◆ Dataset records:
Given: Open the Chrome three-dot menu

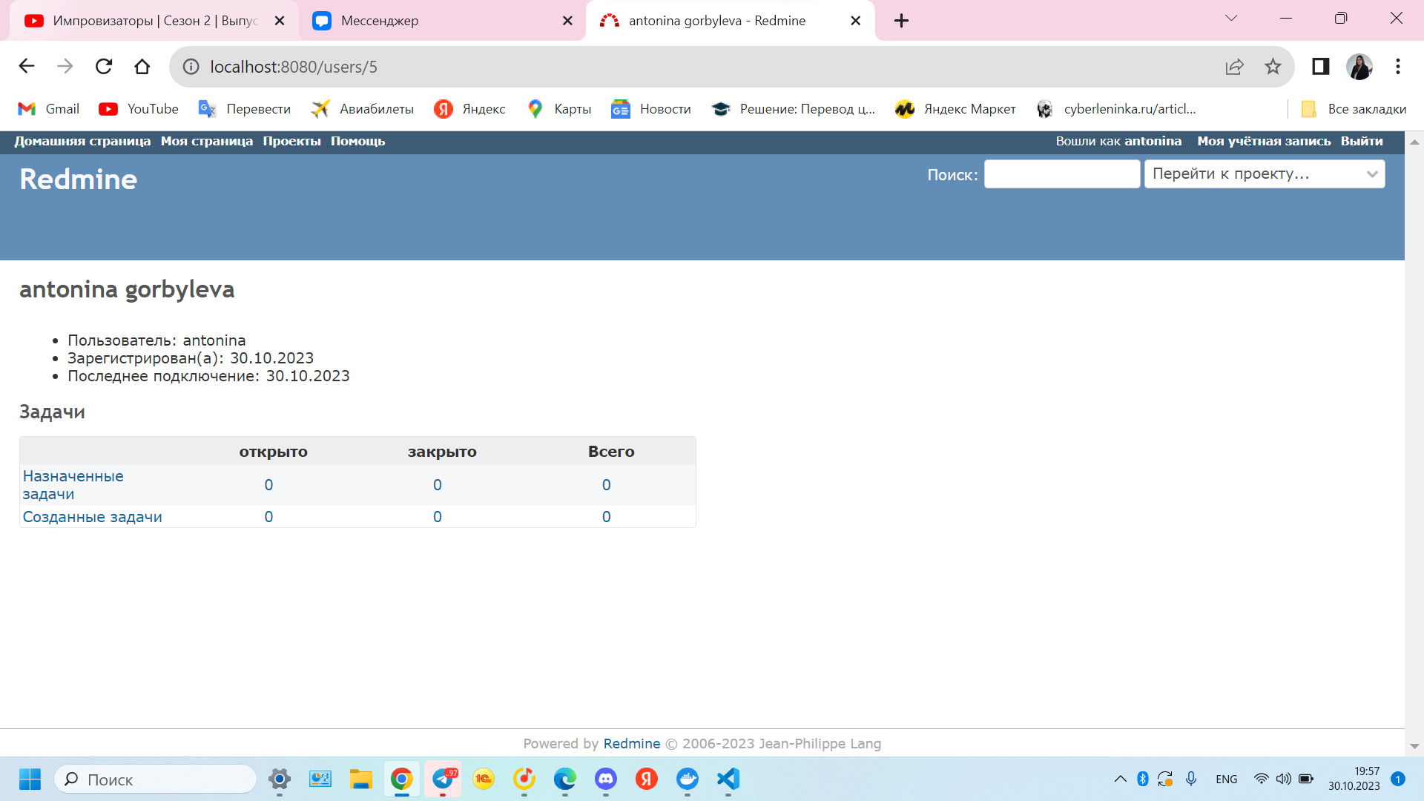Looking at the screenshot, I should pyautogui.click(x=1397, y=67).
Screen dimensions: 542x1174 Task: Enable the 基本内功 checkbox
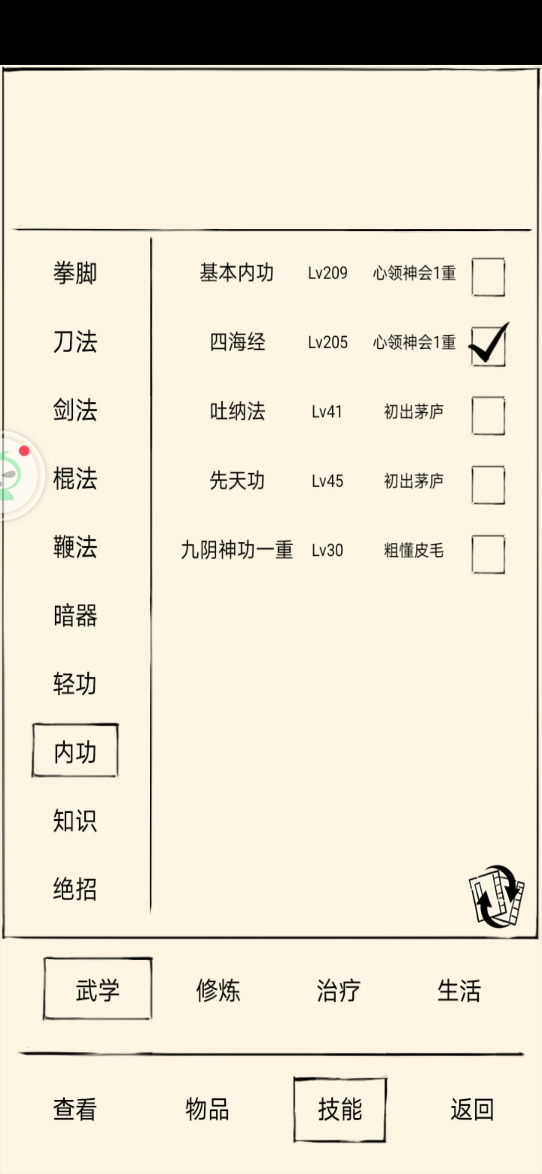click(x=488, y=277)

---

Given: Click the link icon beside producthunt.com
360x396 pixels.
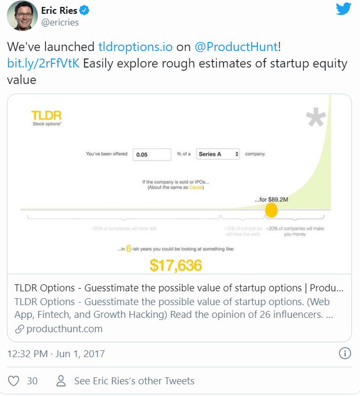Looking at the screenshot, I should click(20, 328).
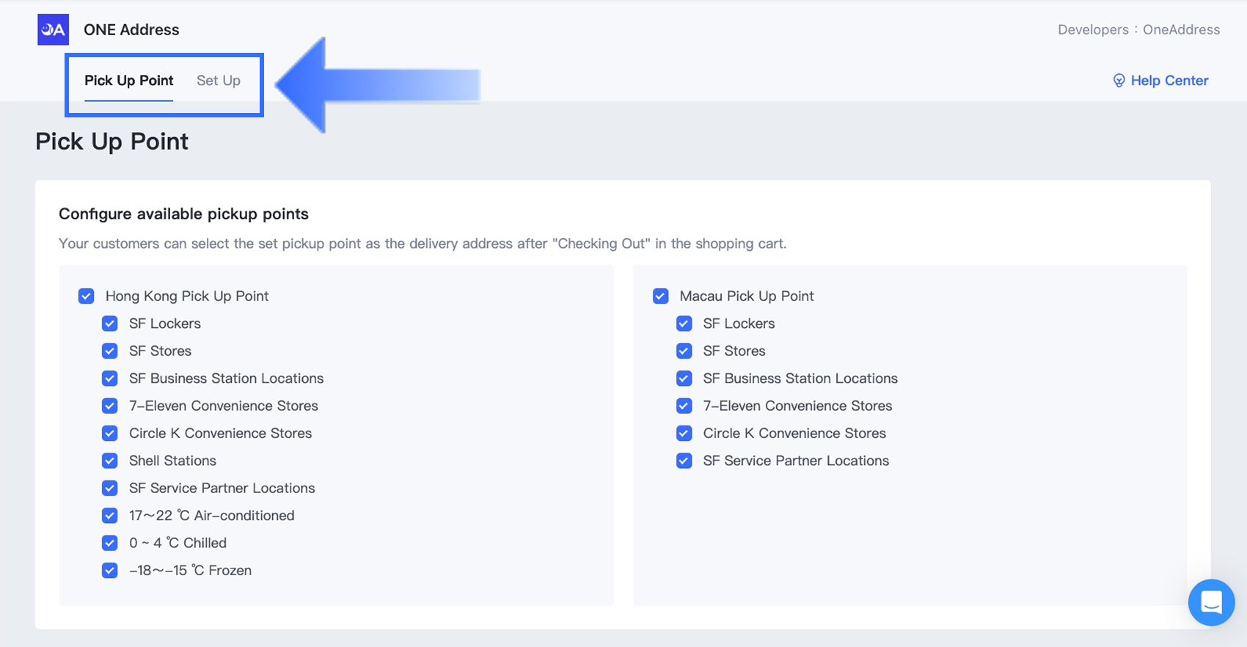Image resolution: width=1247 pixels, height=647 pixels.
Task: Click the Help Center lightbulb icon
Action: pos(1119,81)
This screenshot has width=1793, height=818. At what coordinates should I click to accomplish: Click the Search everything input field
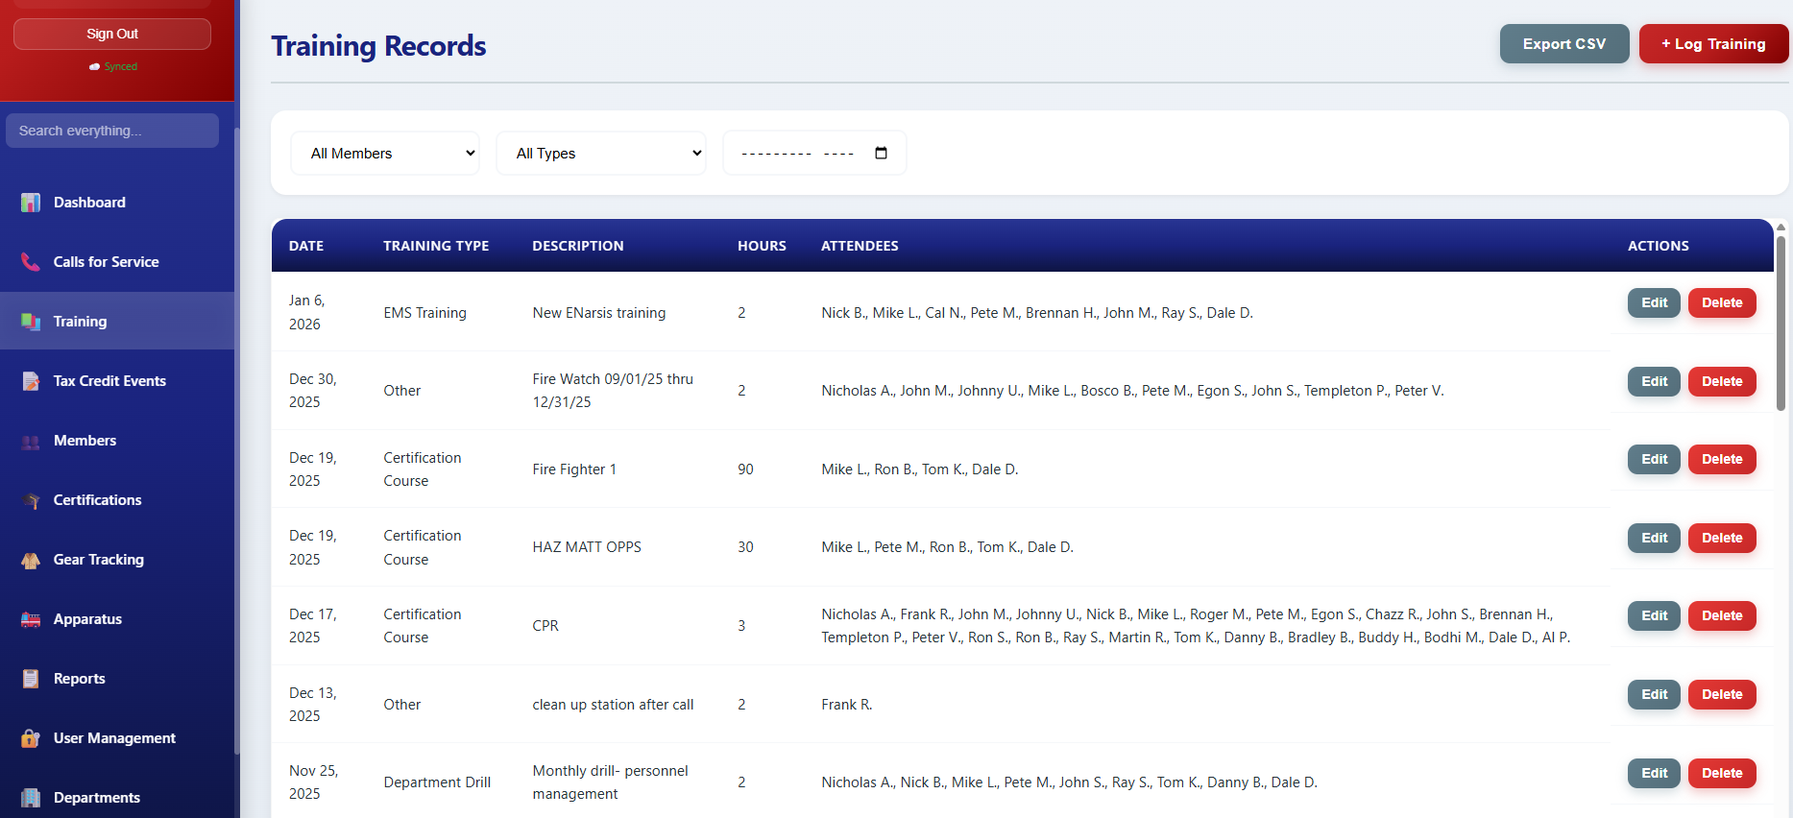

◆ Set task: Please lay out the data from the line with "Given: Open the Chrome three-dot menu" to the line with "click(x=488, y=277)" as a JSON list of strings, one string per line, skipping blank lines and omitting the pictures.

◆ Task solution:
[
  "Given: Open the Chrome three-dot menu",
  "Looking at the screenshot, I should pyautogui.click(x=1397, y=67).",
  "Screen dimensions: 542x1174 Task: Enable the 基本内功 checkbox",
  "click(x=488, y=277)"
]